I've ran KeyCloak in Docker:
docker run -p 8080:8080 -e KEYCLOAK_ADMIN=admin -e KEYCLOAK_ADMIN_PASSWORD=admin quay.io/keycloak/keycloak:22.0.1 start-dev
Then created realm dialog-test and client non-commercial-purchase-public. Now I need to get admin token:
curl --location --request POST 'http://localhost:8080/realms/dialog-test/protocol/openid-connect/token' \
--header 'Content-Type: application/x-www-form-urlencoded' \
--data-urlencode 'client_id=admin-cli' \
--data-urlencode 'client_secret=oCPory1e8KD8xjNlmDSOClKo0I9CNipu' \
--data-urlencode 'grant_type=client_credentials'
But response does not contain resource_access key (I need the key because lib fastapi-keycloak requires it):
{
"exp": 1692114608,
"iat": 1692114308,
"jti": "01aae75e-7145-4790-b076-390fde8eb93c",
"iss": "http://localhost:8080/realms/dialog-test",
"sub": "5b2933cb-3dd9-43b7-8890-a1e9d523a08b",
"typ": "Bearer",
"azp": "admin-cli",
"acr": "1",
# "resource_access": {"realm-management": "...", "account": "..."} <<- does not returned. I could see only "admin-cli"
"scope": "profile email",
"email_verified": false,
"clientHost": "172.17.0.1",
"preferred_username": "service-account-admin-cli",
"clientAddress": "172.17.0.1",
"client_id": "admin-cli"
}
How to add it?
Roles are usually mapped to the access_token by default(via the roles client scope mapper).

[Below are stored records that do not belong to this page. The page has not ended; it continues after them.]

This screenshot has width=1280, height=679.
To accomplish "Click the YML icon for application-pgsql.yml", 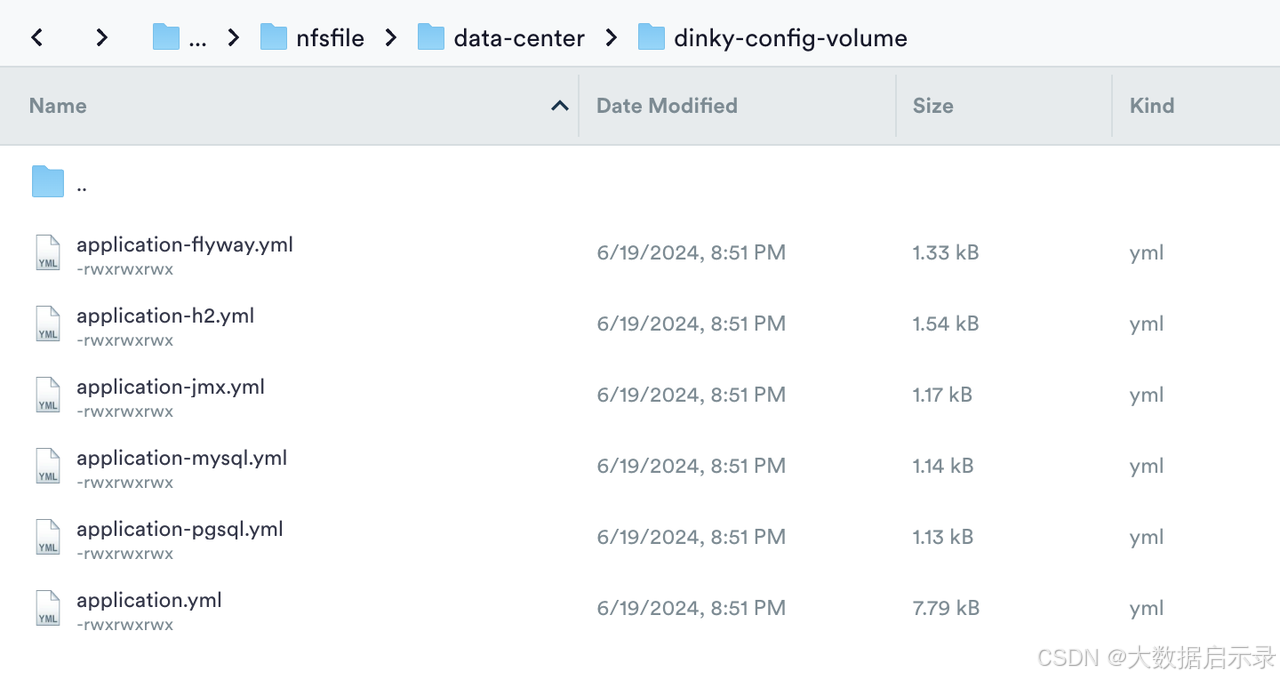I will tap(48, 537).
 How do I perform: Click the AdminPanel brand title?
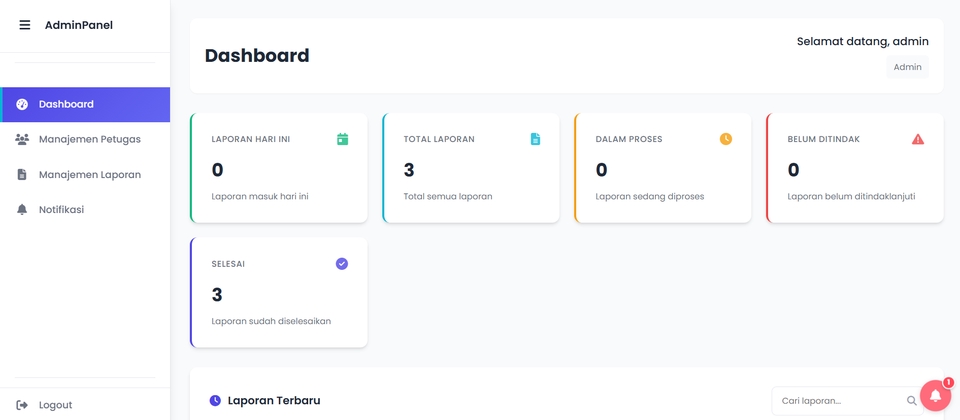click(79, 25)
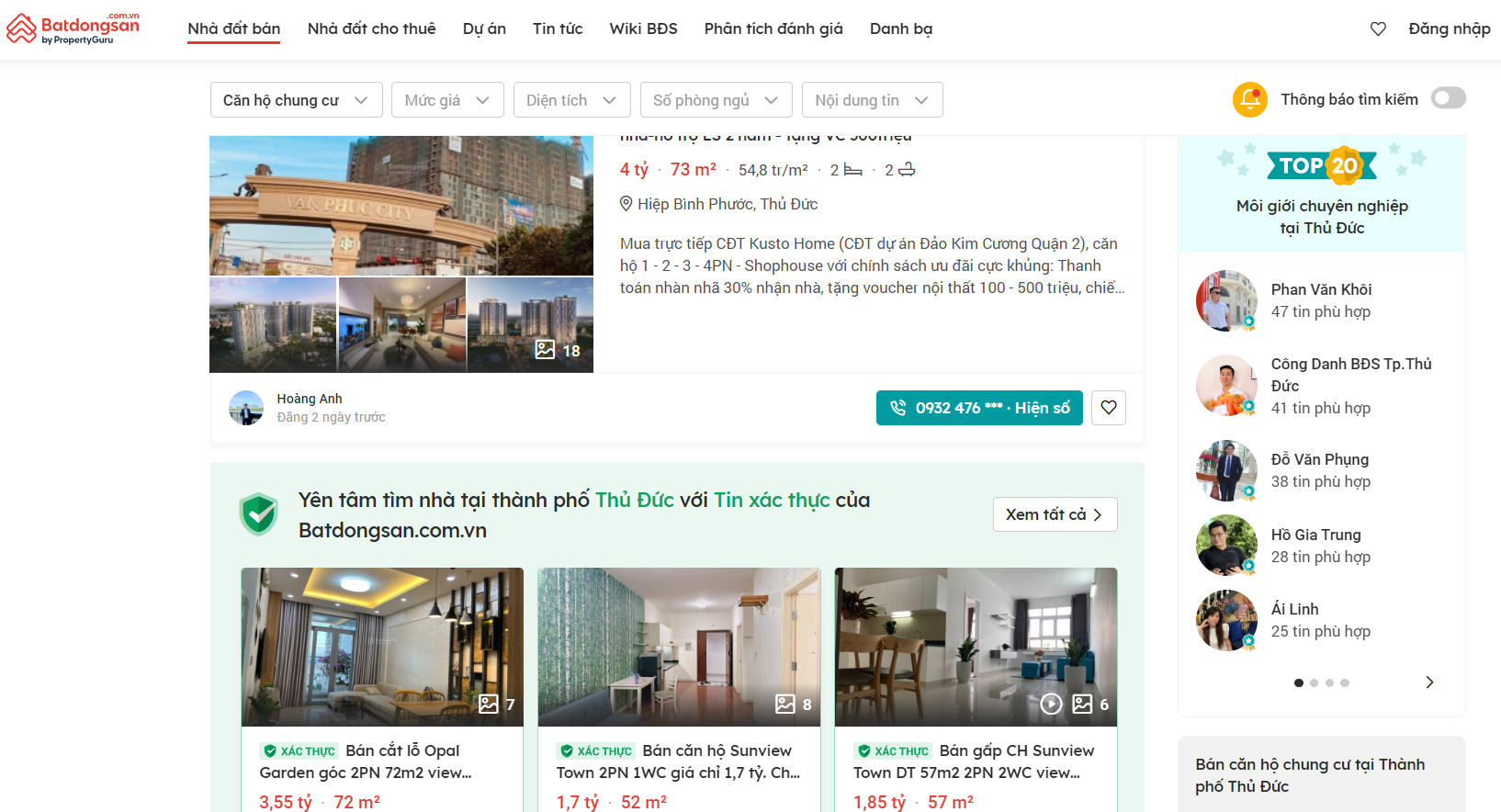Open Opal Garden verified listing thumbnail
1501x812 pixels.
coord(382,647)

For each client, the role scope mapping options in keycloak allow you to configure which roles are mapped to the access token e.g all assigned roles of the user (Full scope allowed=ON) or you can customise the selection yourself(Full scope allowed=OFF).
When using a service account to get a token(grant_type=client_credentials) for a client you should to set Full Scope Allowed to ON for that client so that all roles assigned to the built-in "service user" for the client are mapped to the token.